Researcher says industry distorts science, blocks public health policy
By Summit Voice
SUMMIT COUNTY — Tackling the obesity epidemic with exhortations to get outside is all fine and good, but really only addresses the symptoms, and not the root of the problem. It is, after all, possible to stay slim without becoming an exercise fanatic.
But out of political and economic expediency, most of us prefer to turn a blind eye toward the fundamental issue, namely that our country’s diet, to put it bluntly, sucks.
But as mega-corporations gain more power by the day, it’s probably easiest to pretend that McDonald’s is doing something positive by putting fruit salad on the menu and calling it consumer “choice,” or for Frito-Lay to sell reduced-fat potato chips as a healthier option.

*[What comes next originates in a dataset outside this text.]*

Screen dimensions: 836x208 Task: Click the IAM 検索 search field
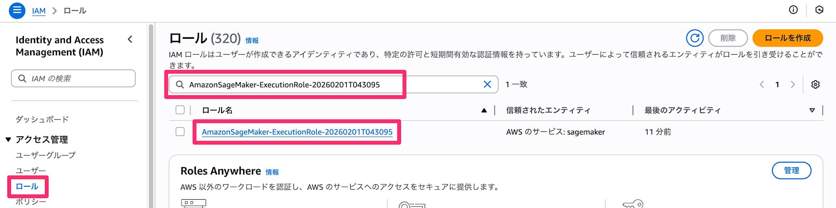click(x=74, y=78)
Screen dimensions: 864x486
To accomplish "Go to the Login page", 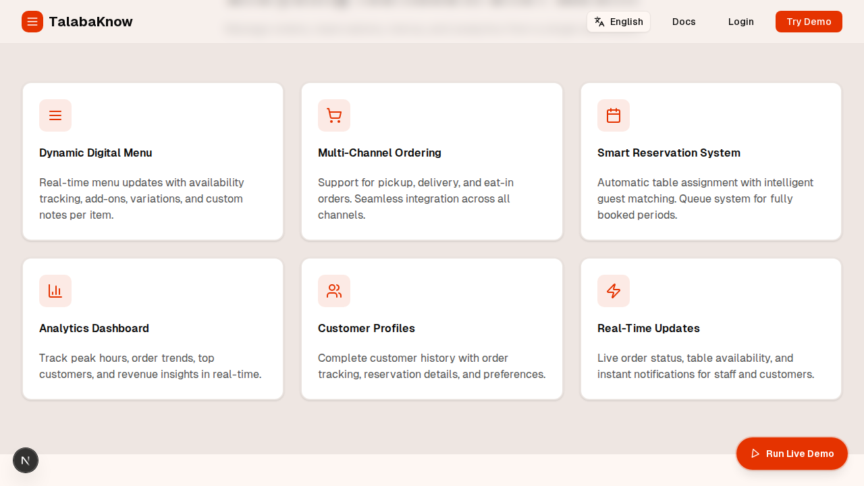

The real problem is that most of the mass-produced food that yields the most corporate profit is based on sugar, salt and fat. Those foods are so ubiquitous that it takes extra effort to avoid them.
For those and other reasons, a leading food researcher with Yale University’s Rudd Center for Food Policy and Obesity this week called for regulation of the food industry.
“The obesity crisis is made worse by the way industry formulates and markets its products and so must be regulated to prevent excesses and to protect the public good,”Kelly Brownell wrote in this week’s PLoS Medicine.
Brownell went on to describe the rules the food industry play by:
“It must defend its core practices against all threats, produce short-term earnings, and in do doing, sell more food. If it distorts science, creates front groups to do its bidding, compromises scientists, professional organizations, and community groups with contributions, blocks needed public health policies in the service of their goals, or engages in other tactics in ”the corporate playbook,’ This is what is takes to protect business as usual.”
Left to regulate itself, the the food industry has the opportunity, if not the mandate from shareholders, to sell more products irrespective of their impact on consumers. Thus, government, foundations, and other powerful institutions should be working for regulation, not collaboration.
“Respectful dialogue with industry is desirable, and to the extent industry will make voluntary changes that inch us forward, the public good will be served,” he said.
“There must be recognition that this will bring small victories only and that to take the obesity problem seriously will require courage, leaders who will not back down in the face of harsh industry tactics, and regulation with purpose.”